Writers spend countless hours creating, writing, editing, re-writing, querying, crying, querying again, then writing some more. We all know there's very little monetary reward in the process. Often there are far too few compliments and even fewer pats on the back.
On the surface, the glory of the unpublished writing life looks nonexistent. And the published author's life doesn't sound much better. We hear stories of tight deadlines, writer's block before those tight deadlines, massive marketing pressures, a poor economy for selling books, very low financial returns.
The bottom line is that most of us won't experience fortune and fame. Of course it's fun to dream big, but the reality is that very few of even the best of the best end up with the next Pulitzer or best seller.
I'm realizing the glory of the writer's life doesn't lie in the outward glamor.
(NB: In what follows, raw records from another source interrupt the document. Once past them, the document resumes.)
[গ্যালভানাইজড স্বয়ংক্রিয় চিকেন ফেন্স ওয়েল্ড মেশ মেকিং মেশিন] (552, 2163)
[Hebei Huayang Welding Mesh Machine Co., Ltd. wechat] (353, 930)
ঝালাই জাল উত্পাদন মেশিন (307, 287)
Rather, the glory lies much deeper--it's a satisfaction in having created, having breathed life into something that's so much bigger than ourselves that has the potential to touch other lives.
Each of us finds some kind of pleasure in writing other than money or prestige or we'd have given up long ago. In the comments of the previous post, some of you shared the deeper reasons you write. Here are just a few:
Heather Sunseri: That's also how I deal with rejection or lack of 'praise or pay.' I write for God, first, and for myself second. And He and I want to know how the story ends.
Jeanette Levellie: Words are in my heart and my brain and my blood and my hair, demanding to be shared. I can't not write. If one life is changed because of something I wrote, and God is proud to call me His child, it will be worth all the stuff.
Sherrinda: I have not wanted to give up on a dream. . . To say I have done it. I wrote a book! To write something that would give someone as much pleasure as reading books has given me would be the ultimate prize.
Katie Ganshert: I love it waaay too much to give it up. Plus, I would probably go psycho. My brain would explode with too many words stuck inside.
Others of you mentioned that writing makes us happy, provides a creative outlet, helps us grow personally, fulfills us. These are the things that bring glory to the writing life. Sure, none of us will complain when we get a royalty statement someday, but ultimately, the real glory, the real fulfillment, is what happens deep inside us when we write.
To end on a lighter note, we all like to dream that someday we might get a little taste of the glamor of the published author life. What glory are you most excited to experience once you're published?